REQUIRED ACTION: Read through the lines below and copy the ones holding the string "computer".

SUPPLIED RECORDS: Begin

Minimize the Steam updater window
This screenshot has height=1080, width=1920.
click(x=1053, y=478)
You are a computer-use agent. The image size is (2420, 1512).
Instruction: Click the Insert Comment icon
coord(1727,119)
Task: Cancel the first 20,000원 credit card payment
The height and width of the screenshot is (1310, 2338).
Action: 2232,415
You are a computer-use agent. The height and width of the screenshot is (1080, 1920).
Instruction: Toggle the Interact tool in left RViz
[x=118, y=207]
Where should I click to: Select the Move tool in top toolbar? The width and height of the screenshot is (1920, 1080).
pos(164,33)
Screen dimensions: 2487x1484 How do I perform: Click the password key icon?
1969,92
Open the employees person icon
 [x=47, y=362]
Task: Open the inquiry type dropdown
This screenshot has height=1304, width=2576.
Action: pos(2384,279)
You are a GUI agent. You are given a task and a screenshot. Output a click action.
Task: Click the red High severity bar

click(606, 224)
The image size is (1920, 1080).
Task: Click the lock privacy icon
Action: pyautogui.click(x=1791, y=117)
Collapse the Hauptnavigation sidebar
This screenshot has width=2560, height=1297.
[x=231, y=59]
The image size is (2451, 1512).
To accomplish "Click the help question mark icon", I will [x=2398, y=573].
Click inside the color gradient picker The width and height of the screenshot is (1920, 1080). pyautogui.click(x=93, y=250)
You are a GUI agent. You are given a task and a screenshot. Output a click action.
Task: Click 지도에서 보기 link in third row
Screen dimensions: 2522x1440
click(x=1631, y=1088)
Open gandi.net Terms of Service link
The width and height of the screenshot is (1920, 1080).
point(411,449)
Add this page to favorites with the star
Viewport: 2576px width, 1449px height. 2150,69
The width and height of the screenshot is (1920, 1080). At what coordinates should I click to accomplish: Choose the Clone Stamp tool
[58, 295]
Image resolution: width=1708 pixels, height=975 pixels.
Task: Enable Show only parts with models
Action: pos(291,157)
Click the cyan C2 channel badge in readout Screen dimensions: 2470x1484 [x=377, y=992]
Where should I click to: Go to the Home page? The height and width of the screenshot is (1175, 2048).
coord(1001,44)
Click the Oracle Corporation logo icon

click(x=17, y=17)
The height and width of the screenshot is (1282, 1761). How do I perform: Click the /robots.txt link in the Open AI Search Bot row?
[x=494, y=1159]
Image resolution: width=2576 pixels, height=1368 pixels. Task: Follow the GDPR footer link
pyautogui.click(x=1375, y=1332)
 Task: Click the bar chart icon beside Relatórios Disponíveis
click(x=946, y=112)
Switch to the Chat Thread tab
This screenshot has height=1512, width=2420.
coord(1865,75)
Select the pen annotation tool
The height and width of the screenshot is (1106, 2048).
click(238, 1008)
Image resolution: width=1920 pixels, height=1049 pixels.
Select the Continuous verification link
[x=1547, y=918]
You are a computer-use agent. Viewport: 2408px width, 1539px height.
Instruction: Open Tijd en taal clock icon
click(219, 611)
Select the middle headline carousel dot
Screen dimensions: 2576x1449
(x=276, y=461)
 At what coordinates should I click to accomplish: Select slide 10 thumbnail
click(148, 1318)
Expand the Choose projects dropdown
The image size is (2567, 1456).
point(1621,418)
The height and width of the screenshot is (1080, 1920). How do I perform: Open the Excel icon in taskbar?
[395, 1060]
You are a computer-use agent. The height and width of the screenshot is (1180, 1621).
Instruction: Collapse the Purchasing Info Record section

SUPPLIED RECORDS: End

YOUR RESPONSE:
You are a computer-use agent. The image size is (2420, 1512).
You are a computer-use agent. The height and width of the screenshot is (1080, 1920).
You are a computer-use agent. Viewport: 2408px width, 1539px height.
You are a computer-use agent. The height and width of the screenshot is (1180, 1621).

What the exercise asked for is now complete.